Tarian Ronggeng Bugis juga mempunyai pandangan unik dan melambangkan keagungan sekelompok prajurit Sunan Gunung Djati dalam mengabdi kepada bangsa dan negaranya, walaupun cara apapun dilakukan asalkan tidak melanggar ketentuan yang diajarkan oleh agama. Tari ini belum terlalu dikenal oleh masyarakat. Jadi pada tahun 1990 setelah diajarkan di Keraton Kacirebonan oleh Bapak Handoyo dengan dukungan Pangeran Yusuf Dendabrata, maka tari Ronggeng Bugis ini bisa dikenal oleh masyarakat luas. Dan mulai diinovasikan terutama pada acara festival Keraton Nusantara juga selalu diikut sertakan di tahun 1994 di Yogyakarta.
Nama Bugis yang dikenal sebagian masyarakat, akan mengira jika tari Ronggeng Bugis ini berasal dari Bugis, Sulawesi Selatan. Namun, itu hanyalah sebuah nama tarian yang berasal dari Cirebon, Jawa Barat. Tarian yang di padu dengan gerakan tari komedi ini dimainkan oleh satu atau beberapa penari laki-laki yang menggunakan busana wanita. Busana yang digunakan adalah busana mirip badut yang memiliki kesan lucu, sehingga tak jarang masyarakat yang melihat pun tertawa. Hal tersebut merupakan ciri khas dari tarian Ronggeng Bugis ini.

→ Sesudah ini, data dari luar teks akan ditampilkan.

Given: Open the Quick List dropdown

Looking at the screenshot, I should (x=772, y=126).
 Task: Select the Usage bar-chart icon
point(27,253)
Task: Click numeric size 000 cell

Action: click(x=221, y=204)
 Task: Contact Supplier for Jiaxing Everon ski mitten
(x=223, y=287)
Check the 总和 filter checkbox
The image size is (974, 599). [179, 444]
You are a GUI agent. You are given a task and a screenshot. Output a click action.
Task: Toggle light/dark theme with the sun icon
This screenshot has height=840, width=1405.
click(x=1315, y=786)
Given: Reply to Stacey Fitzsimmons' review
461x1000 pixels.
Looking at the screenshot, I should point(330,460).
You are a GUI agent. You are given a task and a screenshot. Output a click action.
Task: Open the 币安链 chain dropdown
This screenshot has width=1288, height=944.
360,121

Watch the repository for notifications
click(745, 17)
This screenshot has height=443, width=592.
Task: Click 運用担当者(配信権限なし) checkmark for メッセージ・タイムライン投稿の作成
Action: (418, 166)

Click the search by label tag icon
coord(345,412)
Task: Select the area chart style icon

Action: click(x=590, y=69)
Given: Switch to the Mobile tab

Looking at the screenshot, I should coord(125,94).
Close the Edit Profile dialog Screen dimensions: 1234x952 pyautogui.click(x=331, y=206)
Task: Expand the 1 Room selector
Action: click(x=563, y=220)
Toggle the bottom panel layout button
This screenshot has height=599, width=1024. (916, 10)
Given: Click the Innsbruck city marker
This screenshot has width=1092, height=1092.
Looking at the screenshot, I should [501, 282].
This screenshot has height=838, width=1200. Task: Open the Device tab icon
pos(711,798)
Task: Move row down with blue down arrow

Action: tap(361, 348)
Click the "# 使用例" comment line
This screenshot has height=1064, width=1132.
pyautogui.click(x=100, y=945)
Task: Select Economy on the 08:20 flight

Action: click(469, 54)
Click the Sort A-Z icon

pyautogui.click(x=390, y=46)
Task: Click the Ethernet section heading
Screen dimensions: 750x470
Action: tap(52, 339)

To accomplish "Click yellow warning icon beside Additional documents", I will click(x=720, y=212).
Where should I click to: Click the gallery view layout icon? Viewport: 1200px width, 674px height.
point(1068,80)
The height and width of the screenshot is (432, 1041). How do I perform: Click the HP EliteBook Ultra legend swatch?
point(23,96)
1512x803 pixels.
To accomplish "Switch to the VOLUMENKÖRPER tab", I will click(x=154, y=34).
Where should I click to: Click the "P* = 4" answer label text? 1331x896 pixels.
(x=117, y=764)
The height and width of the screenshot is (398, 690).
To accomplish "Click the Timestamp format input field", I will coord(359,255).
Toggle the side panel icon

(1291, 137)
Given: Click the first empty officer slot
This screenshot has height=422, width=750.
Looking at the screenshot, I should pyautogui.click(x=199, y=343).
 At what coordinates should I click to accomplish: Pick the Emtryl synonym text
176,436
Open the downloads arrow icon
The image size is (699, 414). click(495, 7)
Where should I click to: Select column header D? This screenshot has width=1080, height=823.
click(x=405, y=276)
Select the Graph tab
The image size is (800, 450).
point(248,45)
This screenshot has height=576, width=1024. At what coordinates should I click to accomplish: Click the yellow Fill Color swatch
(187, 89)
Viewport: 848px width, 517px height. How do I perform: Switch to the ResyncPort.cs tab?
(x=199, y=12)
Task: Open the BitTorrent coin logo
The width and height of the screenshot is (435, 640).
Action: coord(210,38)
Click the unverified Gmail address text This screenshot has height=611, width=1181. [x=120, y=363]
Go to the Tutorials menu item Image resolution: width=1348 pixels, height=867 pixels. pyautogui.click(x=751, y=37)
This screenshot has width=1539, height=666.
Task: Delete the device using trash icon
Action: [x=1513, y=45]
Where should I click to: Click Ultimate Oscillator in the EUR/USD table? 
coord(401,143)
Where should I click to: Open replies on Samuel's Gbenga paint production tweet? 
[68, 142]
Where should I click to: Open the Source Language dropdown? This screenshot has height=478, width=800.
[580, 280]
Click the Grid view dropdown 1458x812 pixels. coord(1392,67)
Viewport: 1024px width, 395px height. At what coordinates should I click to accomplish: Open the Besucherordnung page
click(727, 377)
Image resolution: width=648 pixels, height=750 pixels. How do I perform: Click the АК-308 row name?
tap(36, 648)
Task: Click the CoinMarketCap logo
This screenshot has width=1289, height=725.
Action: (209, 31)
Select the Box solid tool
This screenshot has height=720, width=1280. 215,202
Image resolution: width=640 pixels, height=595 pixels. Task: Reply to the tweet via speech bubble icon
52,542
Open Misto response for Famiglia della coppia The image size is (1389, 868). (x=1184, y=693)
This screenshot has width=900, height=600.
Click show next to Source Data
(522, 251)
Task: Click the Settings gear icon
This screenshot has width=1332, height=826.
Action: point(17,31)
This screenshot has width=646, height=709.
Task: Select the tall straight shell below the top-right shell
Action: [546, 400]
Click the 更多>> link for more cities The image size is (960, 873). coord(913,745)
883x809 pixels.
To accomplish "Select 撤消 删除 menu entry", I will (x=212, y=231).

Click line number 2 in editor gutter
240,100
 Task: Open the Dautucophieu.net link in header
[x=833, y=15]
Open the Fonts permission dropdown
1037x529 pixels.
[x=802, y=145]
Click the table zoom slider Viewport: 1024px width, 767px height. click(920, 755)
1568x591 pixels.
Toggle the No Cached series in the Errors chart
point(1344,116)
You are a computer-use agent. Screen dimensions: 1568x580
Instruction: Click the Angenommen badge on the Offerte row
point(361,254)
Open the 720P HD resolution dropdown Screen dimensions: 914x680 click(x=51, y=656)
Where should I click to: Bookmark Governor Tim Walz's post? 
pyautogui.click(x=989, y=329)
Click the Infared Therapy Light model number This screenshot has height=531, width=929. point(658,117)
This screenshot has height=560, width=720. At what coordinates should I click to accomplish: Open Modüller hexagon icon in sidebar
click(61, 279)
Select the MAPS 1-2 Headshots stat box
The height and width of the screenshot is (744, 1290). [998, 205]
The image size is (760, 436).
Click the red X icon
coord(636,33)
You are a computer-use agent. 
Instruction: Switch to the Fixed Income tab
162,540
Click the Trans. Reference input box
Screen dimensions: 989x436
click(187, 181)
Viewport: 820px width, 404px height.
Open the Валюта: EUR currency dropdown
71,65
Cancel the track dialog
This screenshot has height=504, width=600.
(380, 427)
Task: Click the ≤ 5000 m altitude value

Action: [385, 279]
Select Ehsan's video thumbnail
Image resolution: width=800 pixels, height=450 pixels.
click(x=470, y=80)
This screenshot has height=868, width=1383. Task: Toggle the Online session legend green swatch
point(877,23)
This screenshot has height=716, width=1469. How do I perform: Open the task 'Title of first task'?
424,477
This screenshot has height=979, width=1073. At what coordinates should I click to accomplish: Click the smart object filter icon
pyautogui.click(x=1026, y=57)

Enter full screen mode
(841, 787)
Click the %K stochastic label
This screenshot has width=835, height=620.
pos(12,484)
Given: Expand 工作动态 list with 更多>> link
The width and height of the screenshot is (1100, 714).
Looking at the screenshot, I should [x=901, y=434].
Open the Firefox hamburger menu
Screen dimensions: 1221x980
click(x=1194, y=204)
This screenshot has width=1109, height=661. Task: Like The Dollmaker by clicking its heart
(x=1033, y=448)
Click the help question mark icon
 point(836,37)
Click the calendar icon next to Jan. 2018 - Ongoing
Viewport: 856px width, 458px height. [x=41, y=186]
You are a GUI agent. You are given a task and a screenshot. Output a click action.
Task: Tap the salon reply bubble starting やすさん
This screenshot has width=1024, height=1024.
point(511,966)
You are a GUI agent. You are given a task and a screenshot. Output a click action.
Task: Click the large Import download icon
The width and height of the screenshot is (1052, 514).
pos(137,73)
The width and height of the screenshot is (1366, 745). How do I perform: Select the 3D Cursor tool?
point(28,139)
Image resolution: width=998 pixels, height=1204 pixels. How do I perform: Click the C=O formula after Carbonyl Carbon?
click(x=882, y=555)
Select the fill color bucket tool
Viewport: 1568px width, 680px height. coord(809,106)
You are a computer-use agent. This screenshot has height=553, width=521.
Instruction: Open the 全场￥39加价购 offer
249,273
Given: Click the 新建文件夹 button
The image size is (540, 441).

Asal mula tari ronggeng bugis dilatarbelakangi ketegangan yang terjadi antara Kerajaan Cirebon dengan Kerajaan Islam. Sunan Gunung Djati yang merupakan Raja Cirebon, saat itu menyuruh seorang kerabat kerajaan yang berasal dari Bugis untuk memata-matai atau melakukan telik sandi terhadap Kerajaan Pajajaran. Selama mengintai Kerajaan Padjajaran dengan membawa kesenian Ronggeng Bugis atau tari Telik Sandi, ternyata mereka banyak mendapat hasutan. Yaitu banyak informasi rahasia Kerajaan Pakuan Padjajaran berhasil disadap Kerajaan Islam Cirebon.
Masyarakat tidak hanya menonton dan cukup merasa puas setelah menyaksikan tarian itu. Lebih dari itu, ada sejumlah nilai dan makna yang bisa digali dari sebuah tarian, termasuk dari tari ronggeng bugis atau telik sandi. Tarian yang merupakan bentuk penyamaran tentara Kerajaan Bugisdi daerah Kerajaan Pajajaran ini sepatutnya bisa digali dan dipahami. Ronggeng bugis mempunyai pitutur sinandi suatu ajaran luhur, bahwa kita hendaknya hidup sederhana, panarima, berkarya, ulet, dan waspada.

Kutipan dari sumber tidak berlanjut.